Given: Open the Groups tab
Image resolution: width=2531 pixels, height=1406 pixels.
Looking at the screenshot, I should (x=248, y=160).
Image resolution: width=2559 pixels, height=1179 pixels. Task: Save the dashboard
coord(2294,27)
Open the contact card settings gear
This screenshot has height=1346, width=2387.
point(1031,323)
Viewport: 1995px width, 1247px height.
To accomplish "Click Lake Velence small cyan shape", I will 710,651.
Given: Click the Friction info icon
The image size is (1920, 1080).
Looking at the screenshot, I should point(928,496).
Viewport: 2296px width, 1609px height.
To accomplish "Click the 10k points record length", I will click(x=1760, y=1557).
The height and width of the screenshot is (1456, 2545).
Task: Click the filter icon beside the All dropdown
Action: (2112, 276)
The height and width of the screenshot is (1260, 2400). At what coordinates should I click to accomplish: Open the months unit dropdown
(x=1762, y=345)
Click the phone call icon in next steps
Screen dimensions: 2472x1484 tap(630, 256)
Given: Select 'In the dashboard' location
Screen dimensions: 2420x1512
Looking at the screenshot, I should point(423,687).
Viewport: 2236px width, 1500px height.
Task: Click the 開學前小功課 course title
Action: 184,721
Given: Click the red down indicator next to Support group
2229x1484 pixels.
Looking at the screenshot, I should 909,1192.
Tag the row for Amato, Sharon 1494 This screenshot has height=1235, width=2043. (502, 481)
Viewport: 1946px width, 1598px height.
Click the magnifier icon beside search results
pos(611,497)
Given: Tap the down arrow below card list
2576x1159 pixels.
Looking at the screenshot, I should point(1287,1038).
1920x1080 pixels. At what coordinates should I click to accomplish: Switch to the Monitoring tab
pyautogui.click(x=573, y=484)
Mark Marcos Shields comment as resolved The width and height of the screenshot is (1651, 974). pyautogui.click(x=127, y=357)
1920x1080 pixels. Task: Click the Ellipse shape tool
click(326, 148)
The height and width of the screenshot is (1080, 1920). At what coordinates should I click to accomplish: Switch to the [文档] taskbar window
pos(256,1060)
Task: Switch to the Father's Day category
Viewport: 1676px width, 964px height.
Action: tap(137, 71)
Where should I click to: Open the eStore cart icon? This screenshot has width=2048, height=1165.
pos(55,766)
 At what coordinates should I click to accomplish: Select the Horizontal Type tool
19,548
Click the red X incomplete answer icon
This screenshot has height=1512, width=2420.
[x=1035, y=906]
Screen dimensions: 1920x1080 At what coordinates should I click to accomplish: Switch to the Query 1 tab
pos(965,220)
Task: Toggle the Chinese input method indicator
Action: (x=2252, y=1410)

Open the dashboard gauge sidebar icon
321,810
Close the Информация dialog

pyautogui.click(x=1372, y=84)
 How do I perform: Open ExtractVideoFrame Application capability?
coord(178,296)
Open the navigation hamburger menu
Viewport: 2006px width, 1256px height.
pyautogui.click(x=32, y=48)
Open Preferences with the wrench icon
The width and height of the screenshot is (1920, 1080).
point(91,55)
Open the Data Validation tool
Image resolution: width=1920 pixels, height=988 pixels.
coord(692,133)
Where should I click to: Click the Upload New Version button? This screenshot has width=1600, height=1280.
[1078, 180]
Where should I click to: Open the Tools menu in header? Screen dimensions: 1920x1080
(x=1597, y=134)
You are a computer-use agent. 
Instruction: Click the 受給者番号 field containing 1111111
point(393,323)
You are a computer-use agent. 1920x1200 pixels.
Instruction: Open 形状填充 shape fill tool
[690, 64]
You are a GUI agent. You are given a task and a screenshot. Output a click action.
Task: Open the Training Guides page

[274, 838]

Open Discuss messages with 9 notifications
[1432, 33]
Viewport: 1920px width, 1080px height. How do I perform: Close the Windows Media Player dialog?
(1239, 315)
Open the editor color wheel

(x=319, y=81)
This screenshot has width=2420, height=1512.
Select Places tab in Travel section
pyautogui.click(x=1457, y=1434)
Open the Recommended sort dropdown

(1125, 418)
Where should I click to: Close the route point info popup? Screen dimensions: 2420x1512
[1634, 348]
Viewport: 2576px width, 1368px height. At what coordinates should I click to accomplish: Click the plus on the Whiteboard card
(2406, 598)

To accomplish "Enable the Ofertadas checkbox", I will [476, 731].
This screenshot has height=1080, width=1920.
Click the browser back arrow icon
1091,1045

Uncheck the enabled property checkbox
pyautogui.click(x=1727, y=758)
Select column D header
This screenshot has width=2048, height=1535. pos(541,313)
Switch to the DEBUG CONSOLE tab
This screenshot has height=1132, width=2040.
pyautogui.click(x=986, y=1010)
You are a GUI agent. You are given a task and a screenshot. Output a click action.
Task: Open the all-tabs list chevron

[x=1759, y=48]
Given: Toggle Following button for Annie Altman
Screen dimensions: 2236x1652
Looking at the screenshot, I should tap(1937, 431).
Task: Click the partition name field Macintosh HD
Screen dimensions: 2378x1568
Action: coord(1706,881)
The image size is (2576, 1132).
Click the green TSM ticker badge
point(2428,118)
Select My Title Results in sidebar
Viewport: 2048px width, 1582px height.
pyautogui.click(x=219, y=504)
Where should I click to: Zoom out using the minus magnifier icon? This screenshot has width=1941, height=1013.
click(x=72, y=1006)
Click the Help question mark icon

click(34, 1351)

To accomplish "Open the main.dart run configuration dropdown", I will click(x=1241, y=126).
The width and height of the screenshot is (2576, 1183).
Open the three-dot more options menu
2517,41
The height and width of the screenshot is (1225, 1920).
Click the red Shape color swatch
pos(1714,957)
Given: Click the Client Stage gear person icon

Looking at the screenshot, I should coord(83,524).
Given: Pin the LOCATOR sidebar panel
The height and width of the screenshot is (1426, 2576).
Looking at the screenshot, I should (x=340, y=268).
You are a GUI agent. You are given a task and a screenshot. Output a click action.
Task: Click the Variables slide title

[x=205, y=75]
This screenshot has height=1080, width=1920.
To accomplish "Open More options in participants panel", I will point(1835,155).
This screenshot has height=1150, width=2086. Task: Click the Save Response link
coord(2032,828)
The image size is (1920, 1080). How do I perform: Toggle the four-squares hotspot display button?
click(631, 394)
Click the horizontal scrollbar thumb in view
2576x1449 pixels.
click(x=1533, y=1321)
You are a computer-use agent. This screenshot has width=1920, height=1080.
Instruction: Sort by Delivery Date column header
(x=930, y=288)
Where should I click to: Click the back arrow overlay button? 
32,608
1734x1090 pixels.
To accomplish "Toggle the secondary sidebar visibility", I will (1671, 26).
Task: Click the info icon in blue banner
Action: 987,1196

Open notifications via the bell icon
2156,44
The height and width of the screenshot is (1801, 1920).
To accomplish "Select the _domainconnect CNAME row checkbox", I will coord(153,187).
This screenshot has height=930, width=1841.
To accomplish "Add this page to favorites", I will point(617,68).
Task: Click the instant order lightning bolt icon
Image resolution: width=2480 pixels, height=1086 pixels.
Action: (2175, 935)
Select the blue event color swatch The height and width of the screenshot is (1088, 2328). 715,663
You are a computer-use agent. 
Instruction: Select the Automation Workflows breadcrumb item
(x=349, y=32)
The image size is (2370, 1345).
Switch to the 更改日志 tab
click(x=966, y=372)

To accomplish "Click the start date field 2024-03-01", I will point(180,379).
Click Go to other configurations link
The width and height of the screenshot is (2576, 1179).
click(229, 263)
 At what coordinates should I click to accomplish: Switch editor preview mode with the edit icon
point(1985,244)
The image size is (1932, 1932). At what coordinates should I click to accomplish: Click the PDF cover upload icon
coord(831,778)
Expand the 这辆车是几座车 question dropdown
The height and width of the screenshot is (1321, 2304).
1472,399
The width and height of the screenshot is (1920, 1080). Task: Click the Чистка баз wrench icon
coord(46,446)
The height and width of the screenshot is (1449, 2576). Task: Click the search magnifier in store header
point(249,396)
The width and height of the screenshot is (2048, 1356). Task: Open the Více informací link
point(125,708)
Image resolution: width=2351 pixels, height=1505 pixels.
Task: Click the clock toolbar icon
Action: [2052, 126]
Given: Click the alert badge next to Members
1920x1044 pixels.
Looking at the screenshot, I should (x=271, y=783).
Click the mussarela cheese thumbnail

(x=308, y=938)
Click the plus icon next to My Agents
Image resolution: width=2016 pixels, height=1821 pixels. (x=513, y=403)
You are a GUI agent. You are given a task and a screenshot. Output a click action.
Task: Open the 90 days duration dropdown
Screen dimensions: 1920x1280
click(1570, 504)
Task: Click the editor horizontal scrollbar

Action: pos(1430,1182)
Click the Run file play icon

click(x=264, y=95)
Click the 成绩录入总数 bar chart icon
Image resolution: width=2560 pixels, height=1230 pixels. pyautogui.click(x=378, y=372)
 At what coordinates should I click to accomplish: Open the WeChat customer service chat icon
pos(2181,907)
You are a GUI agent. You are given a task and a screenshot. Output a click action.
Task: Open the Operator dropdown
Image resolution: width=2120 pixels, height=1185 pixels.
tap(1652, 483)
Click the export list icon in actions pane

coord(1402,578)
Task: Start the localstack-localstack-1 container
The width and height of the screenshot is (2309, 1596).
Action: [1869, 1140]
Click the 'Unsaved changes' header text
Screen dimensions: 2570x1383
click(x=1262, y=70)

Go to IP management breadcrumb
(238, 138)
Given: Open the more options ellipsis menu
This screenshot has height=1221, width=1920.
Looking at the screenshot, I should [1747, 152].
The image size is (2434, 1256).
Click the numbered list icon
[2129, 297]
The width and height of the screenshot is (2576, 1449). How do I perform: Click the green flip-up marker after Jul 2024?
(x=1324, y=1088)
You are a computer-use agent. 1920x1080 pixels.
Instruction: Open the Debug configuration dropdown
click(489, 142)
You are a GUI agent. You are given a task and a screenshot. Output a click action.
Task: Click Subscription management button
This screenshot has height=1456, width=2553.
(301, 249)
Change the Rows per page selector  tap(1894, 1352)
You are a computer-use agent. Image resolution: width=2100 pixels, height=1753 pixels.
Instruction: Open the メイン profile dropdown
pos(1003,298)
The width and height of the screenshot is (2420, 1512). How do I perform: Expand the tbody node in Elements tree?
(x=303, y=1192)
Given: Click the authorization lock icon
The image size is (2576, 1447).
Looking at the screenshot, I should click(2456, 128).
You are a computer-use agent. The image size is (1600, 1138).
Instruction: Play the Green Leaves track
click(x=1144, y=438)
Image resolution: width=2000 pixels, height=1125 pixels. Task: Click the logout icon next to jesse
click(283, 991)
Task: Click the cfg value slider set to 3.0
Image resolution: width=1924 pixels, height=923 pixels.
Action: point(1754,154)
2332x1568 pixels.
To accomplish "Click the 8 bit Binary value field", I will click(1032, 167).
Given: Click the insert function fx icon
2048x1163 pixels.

● **TASK DESCRIPTION**: Retype the records above, but only those lines that fall between the line containing "Click the Run file play icon" and the line containing "Given: Open the more options ellipsis menu", with both of those lines included, exactly as written.

● **ANSWER BOX**:
Click the Run file play icon

click(x=264, y=95)
Click the 成绩录入总数 bar chart icon
Image resolution: width=2560 pixels, height=1230 pixels. pyautogui.click(x=378, y=372)
 At what coordinates should I click to accomplish: Open the WeChat customer service chat icon
pos(2181,907)
You are a GUI agent. You are given a task and a screenshot. Output a click action.
Task: Open the Operator dropdown
Image resolution: width=2120 pixels, height=1185 pixels.
tap(1652, 483)
Click the export list icon in actions pane

coord(1402,578)
Task: Start the localstack-localstack-1 container
The width and height of the screenshot is (2309, 1596).
Action: [1869, 1140]
Click the 'Unsaved changes' header text
Screen dimensions: 2570x1383
click(x=1262, y=70)

Go to IP management breadcrumb
(238, 138)
Given: Open the more options ellipsis menu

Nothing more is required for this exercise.